Who do you think walks away with the better experience?

Which attitude do you find yourself approaching events or conferences with?

Two Wolves and Your Business

howling wolfHave you heard the story of the two wolves that a grandfather tells his grandson? (no, this isn’t a set up for a joke)

If you’re not familiar with the story, here it is:

An old Grandfather said to his grandson, who came to him with anger at a friend who had done him an injustice, “Let me tell you a story.

I too, at times, have felt a great hate for those that have taken so much, with no sorrow for what they do.

But hate wears you down, and does not hurt your enemy. It is like taking poison and wishing your enemy would die. I have struggled with these feelings many times.”

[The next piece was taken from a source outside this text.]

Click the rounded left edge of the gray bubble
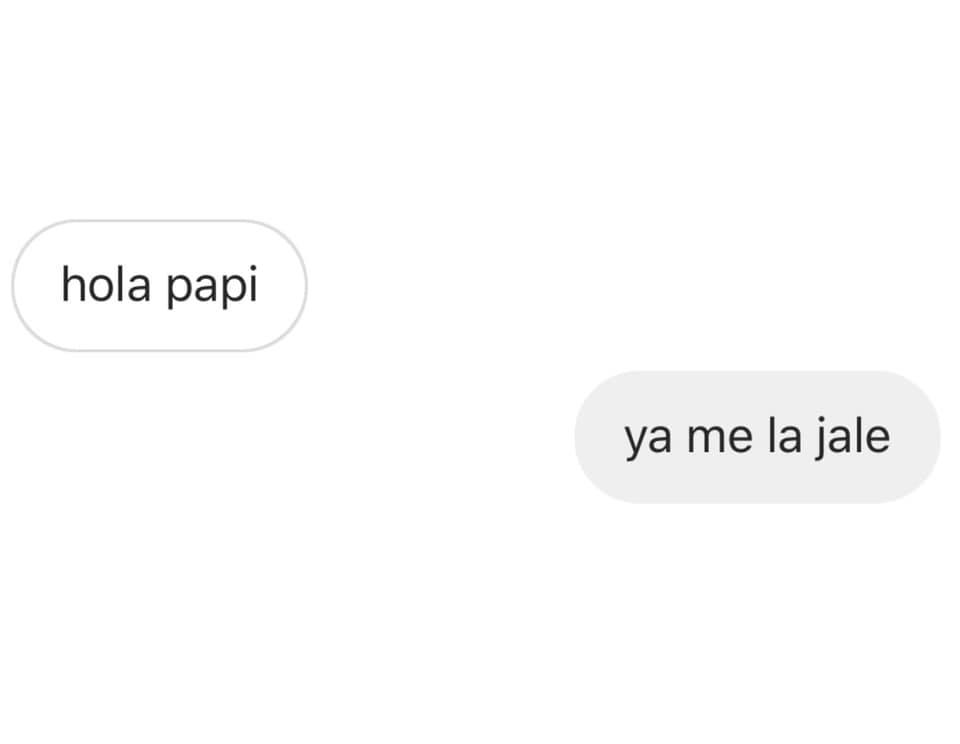960x744 pixels. click(x=588, y=437)
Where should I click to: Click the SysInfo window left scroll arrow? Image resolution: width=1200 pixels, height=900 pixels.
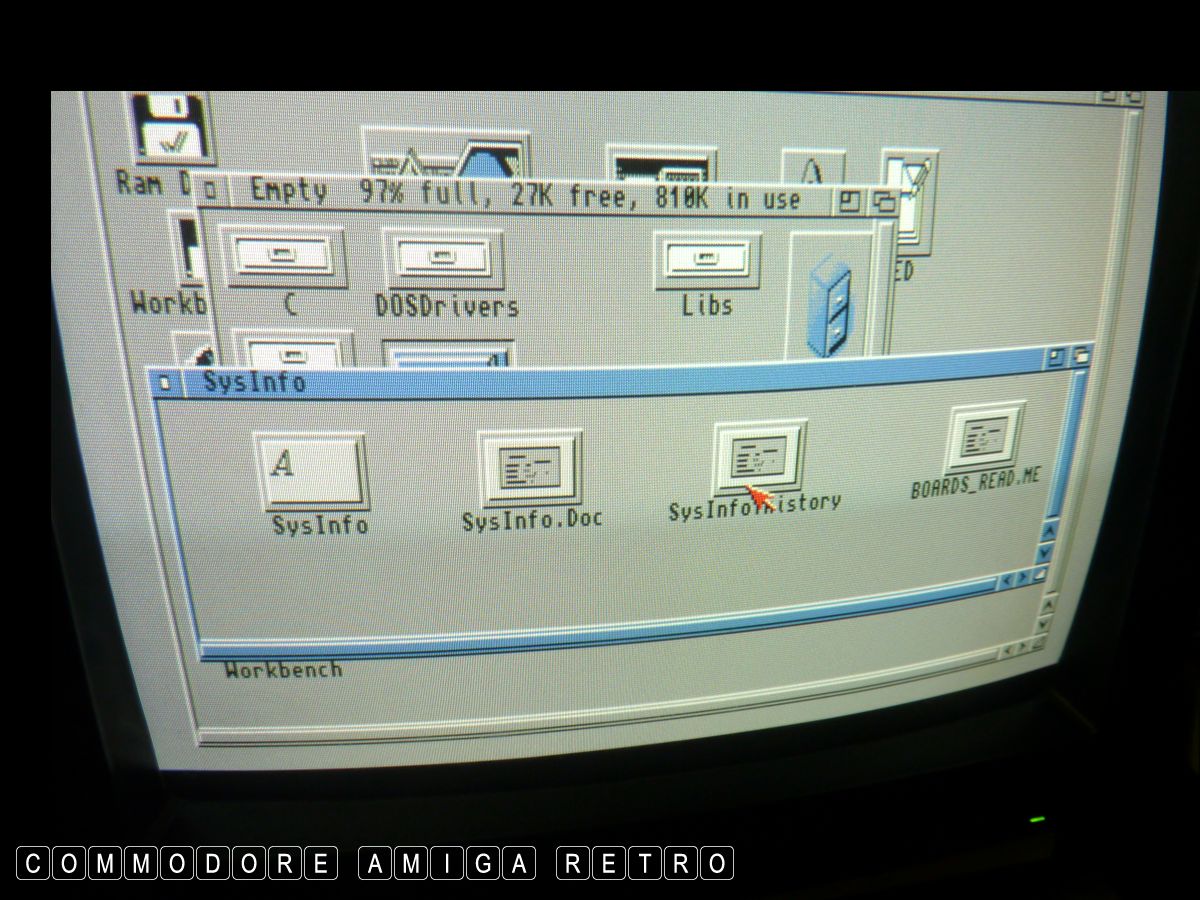coord(1008,579)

He continued, “It is as if there are two wolves inside me.

One is good and does no harm. He lives in harmony with all around him, and does not take offense when no offense was intended. He will only fight when it is right to do so, and in the right way.

But the other wolf, ah! He is full of anger. The littlest thing will set him into a fit of temper. He fights everyone, all the time, for no reason. He cannot think because his anger and hate are so great. It is helpless anger, for his anger will change nothing.

Sometimes, it is hard to live with these two wolves inside me, for both of them try to dominate my spirit.”

The boy looked intently into his Grandfather’s eyes and asked, “Which one wins, Grandfather?”

The Grandfather smiled and quietly said, “The one I feed.”

As I was thinking about this story I thought about the stories we tell ourselves. When you talk with others about how your day went or how you’re doing, you tell a story. When you’re reviewing how an event or meeting went, you’re telling a story. When you’re thinking about your to-do list or planning your day, you’re telling a story. When you talk about how your business is doing, you’re telling a story.

It’s how we’re all wired. It’s not bad, it’s not good, it just is.

Our stories feed us and that determines which wolf gets fed. Are you telling stories of an angry world full of people out to get you, or are you telling stories of a friendly place where there’s enough for everyone?

And what about the stories other people tell? Do they feed you? Yes, if you let them. It’s like someone serving you dinner. If you don’t like it you can be “polite” and eat it anyway – or not. Is it rude to not eat what’s in front of you? Well, if you have a peanut allergy and someone gives you food with peanuts in it, is it rude to not eat it? No, it’s not. Determining whose stories you listen to is similar. It’s okay to say “I don’t agree” or find another conversation.

So, for your business – what are you feeding it? What stories do you tell yourself and others about it? And are those the stories that you want to feed your business?

And what stories are you letting other people feed you and your business? Where do you find yourself agreeing with someone without thinking about it?